* **What you should do**
From the entries that follow, reproduce exactly and only the lines from the line with "The height and width of the screenshot is (812, 1496)." to the line with "The width and height of the screenshot is (1456, 819).", endpoints included.

Dataset entries
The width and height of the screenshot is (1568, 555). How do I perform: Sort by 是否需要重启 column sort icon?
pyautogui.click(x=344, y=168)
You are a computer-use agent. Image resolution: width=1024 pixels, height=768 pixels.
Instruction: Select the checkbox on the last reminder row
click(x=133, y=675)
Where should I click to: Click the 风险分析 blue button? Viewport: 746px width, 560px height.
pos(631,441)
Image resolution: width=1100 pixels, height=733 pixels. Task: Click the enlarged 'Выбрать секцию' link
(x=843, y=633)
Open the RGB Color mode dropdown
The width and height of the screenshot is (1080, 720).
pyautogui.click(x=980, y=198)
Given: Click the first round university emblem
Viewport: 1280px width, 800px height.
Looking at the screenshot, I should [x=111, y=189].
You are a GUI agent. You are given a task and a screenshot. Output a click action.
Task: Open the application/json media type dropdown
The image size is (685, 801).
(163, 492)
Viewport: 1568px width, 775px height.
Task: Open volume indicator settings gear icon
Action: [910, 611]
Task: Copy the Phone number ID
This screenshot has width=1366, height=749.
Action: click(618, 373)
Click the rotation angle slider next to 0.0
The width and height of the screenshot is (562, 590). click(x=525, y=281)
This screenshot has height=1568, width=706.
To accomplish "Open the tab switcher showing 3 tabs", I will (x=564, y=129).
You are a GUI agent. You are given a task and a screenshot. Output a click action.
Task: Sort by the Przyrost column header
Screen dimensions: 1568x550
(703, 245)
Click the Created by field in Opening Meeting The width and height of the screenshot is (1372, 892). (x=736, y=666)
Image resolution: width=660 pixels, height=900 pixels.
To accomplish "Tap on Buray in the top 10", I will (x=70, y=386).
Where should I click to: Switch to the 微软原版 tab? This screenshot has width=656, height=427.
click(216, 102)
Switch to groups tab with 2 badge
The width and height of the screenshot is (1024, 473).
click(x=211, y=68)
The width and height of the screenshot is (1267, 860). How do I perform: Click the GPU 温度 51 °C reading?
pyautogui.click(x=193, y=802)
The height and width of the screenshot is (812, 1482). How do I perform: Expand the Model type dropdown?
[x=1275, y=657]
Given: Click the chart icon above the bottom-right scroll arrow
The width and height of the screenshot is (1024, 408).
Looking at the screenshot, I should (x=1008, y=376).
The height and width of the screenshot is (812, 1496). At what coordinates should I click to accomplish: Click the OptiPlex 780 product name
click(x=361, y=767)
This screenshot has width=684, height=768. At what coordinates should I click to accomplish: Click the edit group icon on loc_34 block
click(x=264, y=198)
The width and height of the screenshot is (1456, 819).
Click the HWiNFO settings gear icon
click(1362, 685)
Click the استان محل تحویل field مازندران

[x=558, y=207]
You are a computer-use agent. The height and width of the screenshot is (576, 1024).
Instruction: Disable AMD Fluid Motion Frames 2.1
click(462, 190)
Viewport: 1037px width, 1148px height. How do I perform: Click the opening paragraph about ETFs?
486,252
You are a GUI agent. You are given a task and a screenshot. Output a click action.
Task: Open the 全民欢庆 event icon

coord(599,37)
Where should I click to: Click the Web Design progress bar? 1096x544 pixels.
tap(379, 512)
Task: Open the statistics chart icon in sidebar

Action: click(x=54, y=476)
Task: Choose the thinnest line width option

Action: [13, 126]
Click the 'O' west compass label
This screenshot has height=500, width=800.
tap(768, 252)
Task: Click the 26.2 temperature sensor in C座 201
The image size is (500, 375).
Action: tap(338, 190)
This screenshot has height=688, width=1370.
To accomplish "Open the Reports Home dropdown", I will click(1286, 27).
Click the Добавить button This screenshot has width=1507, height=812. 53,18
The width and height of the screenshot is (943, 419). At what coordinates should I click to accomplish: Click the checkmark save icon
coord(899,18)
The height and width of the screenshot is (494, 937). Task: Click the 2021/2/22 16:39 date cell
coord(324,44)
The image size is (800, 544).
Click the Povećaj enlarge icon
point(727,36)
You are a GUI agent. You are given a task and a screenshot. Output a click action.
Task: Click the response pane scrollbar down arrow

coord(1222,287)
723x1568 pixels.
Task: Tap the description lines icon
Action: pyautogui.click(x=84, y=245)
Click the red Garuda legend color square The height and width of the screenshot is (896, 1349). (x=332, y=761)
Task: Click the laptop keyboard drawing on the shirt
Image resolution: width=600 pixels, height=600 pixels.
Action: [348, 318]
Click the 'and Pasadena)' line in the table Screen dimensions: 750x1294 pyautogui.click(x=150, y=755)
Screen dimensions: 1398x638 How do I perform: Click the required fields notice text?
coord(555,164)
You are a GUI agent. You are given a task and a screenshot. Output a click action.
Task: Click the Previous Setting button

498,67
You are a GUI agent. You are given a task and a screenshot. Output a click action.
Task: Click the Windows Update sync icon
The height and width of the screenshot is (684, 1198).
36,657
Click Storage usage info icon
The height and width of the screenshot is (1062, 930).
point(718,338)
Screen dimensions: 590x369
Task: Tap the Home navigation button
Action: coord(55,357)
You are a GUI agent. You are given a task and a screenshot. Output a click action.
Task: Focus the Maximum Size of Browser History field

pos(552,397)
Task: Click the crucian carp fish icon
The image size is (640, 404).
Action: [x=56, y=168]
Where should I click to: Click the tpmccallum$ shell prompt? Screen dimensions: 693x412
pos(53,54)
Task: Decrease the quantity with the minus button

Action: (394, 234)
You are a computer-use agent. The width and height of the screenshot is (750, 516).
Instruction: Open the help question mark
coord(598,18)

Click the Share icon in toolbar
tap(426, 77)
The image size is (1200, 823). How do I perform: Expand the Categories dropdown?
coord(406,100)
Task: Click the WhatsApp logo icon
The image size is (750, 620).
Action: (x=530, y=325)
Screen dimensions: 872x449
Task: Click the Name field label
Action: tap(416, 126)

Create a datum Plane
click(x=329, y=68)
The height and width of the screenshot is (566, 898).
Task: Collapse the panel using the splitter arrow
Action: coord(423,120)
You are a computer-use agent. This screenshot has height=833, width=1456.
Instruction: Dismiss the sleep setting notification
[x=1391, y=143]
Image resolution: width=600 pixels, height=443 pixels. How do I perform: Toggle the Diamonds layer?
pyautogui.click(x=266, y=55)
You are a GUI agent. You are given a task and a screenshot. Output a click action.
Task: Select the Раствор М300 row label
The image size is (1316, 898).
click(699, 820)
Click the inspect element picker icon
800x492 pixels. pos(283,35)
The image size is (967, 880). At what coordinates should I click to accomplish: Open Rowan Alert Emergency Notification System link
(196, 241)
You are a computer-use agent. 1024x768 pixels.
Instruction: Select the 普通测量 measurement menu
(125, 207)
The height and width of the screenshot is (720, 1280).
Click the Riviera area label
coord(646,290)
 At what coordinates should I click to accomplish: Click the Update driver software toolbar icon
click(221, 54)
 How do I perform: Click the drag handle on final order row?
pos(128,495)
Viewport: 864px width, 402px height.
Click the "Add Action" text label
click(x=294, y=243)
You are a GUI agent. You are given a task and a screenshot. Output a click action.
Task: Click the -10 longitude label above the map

* **Answer to this task**
The height and width of the screenshot is (812, 1496). At what coordinates should I click to accomplish: Click the OptiPlex 780 product name
click(x=361, y=767)
This screenshot has width=684, height=768. At what coordinates should I click to accomplish: Click the edit group icon on loc_34 block
click(x=264, y=198)
The width and height of the screenshot is (1456, 819).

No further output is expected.